The US should do more to equip hospitals in ways that optimize care for older adults. Older adults represent almost 40 percent of people in hospitals. Dr. Aronson’s thesis is that if hospitals were designed to better care for older adults, it would promote the greater good of hospital inpatients of all ages and their families.
But, strangely, hospitals tend not to consider the needs of older patients in their design. Corridors tend not to have handrails or seating to allow people to rest. Much like most dinner menus at restaurants, signs tend to be hard to read. Simple evidence-based fixes would go a long way to providing older adults and others better care.
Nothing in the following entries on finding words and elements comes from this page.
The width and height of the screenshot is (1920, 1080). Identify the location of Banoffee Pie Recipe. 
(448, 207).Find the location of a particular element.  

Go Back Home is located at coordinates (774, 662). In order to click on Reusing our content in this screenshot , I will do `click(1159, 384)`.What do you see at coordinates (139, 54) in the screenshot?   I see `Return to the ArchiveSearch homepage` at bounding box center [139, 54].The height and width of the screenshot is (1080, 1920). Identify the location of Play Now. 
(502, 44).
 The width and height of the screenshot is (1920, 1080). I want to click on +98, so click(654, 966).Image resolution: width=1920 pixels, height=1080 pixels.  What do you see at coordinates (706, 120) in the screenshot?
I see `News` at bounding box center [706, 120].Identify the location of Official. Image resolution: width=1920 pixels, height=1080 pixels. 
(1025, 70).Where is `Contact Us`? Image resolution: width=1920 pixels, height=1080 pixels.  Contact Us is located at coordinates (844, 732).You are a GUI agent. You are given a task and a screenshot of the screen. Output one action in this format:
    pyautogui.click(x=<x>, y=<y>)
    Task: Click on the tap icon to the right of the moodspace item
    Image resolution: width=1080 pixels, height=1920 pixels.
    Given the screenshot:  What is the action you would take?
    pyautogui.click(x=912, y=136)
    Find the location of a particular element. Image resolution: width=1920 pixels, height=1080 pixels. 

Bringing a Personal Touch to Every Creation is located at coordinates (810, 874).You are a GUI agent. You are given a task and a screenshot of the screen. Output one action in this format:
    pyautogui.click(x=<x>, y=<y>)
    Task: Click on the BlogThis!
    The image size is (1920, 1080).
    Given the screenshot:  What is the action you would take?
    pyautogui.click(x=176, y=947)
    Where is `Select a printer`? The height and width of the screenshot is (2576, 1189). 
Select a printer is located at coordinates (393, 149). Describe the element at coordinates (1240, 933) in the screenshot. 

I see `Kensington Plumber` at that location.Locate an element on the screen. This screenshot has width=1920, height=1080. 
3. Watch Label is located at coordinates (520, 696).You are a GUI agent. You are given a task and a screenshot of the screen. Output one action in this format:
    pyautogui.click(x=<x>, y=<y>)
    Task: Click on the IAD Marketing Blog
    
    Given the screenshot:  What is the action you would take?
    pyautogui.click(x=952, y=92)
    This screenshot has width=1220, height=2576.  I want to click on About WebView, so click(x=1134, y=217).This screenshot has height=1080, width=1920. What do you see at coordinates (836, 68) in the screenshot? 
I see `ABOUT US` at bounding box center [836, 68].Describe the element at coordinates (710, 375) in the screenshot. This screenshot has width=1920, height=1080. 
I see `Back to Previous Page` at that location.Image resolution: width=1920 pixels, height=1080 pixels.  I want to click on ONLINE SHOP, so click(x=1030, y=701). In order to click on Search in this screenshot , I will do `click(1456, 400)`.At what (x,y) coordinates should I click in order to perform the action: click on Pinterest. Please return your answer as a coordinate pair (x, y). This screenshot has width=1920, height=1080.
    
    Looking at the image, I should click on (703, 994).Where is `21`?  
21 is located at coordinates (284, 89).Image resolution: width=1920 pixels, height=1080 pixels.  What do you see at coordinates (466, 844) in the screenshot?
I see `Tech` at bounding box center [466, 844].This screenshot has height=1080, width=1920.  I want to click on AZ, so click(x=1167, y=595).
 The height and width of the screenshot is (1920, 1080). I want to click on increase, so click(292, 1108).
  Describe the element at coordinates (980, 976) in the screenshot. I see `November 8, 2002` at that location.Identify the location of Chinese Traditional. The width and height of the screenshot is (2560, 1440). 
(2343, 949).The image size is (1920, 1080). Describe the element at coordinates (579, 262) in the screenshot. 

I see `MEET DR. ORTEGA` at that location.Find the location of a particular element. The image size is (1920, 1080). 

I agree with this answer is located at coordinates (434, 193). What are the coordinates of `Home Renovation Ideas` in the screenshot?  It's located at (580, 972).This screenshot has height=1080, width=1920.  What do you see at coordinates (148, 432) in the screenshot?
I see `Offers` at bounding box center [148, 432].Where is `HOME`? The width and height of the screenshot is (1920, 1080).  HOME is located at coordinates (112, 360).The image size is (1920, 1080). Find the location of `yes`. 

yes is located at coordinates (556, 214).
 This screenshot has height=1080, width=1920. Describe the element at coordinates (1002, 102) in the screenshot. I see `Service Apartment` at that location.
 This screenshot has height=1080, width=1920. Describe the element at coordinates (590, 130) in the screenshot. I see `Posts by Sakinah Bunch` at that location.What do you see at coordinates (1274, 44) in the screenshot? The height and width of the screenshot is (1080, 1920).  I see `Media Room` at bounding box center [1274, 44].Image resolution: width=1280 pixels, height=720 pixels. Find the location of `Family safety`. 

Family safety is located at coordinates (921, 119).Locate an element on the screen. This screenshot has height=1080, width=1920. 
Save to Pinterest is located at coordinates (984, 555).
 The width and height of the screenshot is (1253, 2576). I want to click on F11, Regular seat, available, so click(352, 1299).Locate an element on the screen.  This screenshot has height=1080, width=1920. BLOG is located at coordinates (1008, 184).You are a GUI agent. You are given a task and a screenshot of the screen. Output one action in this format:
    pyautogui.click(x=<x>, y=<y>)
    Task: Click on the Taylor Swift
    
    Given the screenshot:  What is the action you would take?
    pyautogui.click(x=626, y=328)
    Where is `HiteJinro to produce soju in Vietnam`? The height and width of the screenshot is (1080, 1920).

For example, at the University Hospitals of Cleveland, the Acute Care for Elders program has hospital wards for older patients designed to get them out of hospital faster and with fewer complications. Of note, not only is the program better for older patients, it shortens their hospital stays and costs less. The Hospital Elder Life Program (HELP) helps to prevent delirium in older patients. And geriatric emergency departments work to get older patients safely back home post emergency instead of admitting them to hospital.
Age-Friendly Health Systems should be our goal for older adults. They are designed to ensure older adults get the best care possible and to avoid health care-related harms. Their objective is for older patients to be satisfied with their care. For example, they might have staff call buttons that are voice-activated so they are easier to use. They might have an extra bed for a family member to stay with the older patient.
I was stunned that my mother-in-law, who needed more than anything else to get moving after her hospital stay, was forced to lie in bed for two days at the best-in-class rehab facility in her town, with her muscles further atrophying, because no physical therapists were on duty over the weekend. Dr. Aronson observes similar unnecessary challenges for older patients in hospital. Is this about the facilities saving money? It is certainly not about meeting the needs of patients. What will it take for this to change?